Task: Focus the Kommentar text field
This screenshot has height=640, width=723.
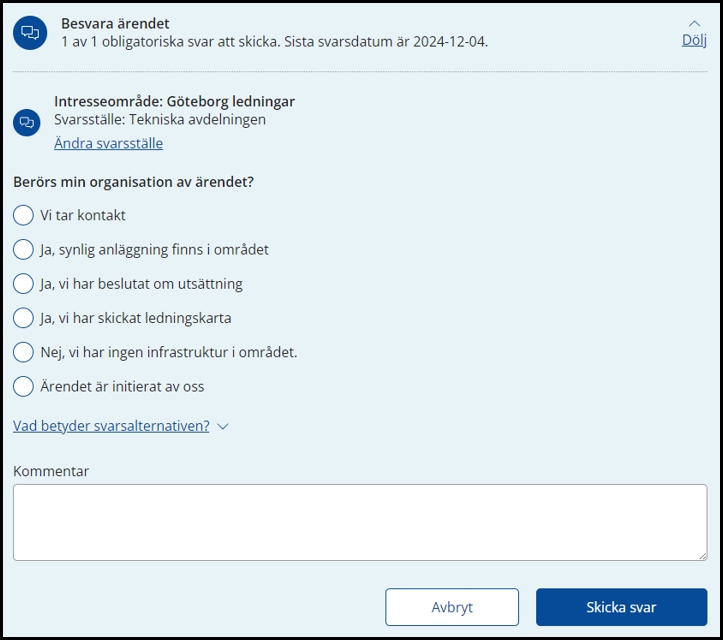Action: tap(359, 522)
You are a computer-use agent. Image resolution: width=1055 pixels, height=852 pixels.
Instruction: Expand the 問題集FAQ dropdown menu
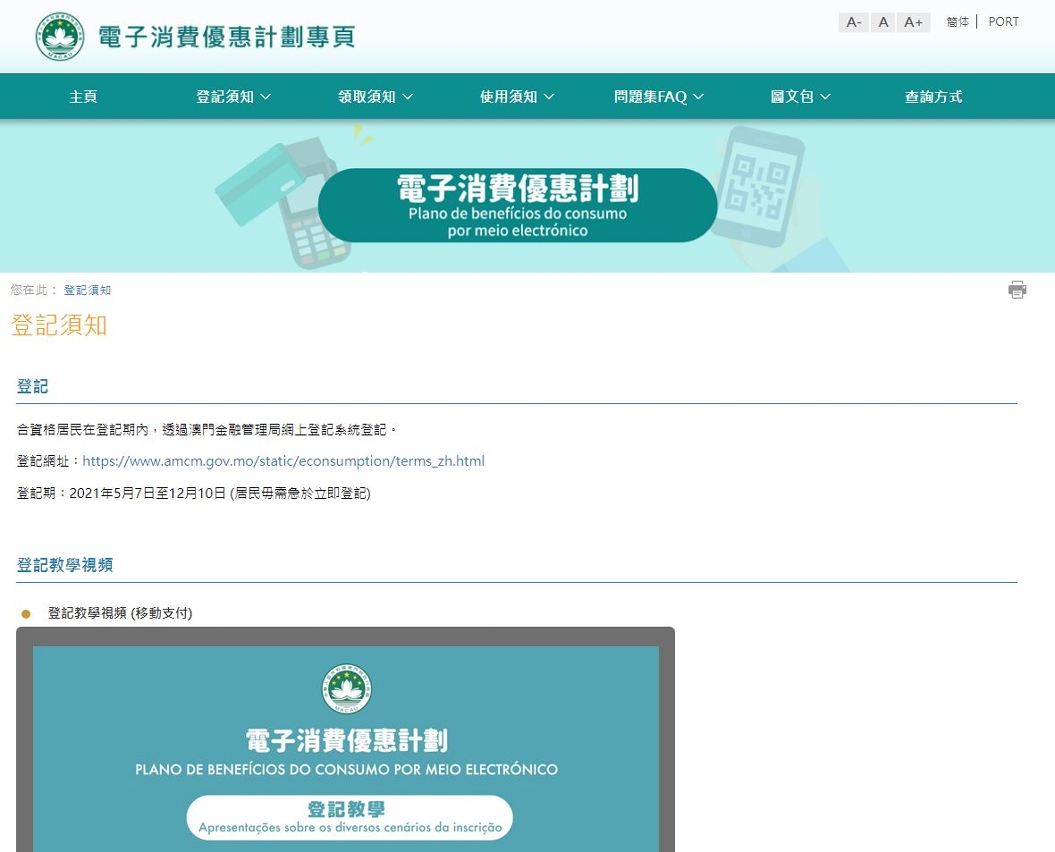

* * *

• **How to complete this task**: Return the lines of the data above in full and exactly, with no pictures.

• **Expected answer**:
Task: Focus the Kommentar text field
This screenshot has height=640, width=723.
Action: tap(359, 522)
You are a computer-use agent. Image resolution: width=1055 pixels, height=852 pixels.
Instruction: Expand the 問題集FAQ dropdown menu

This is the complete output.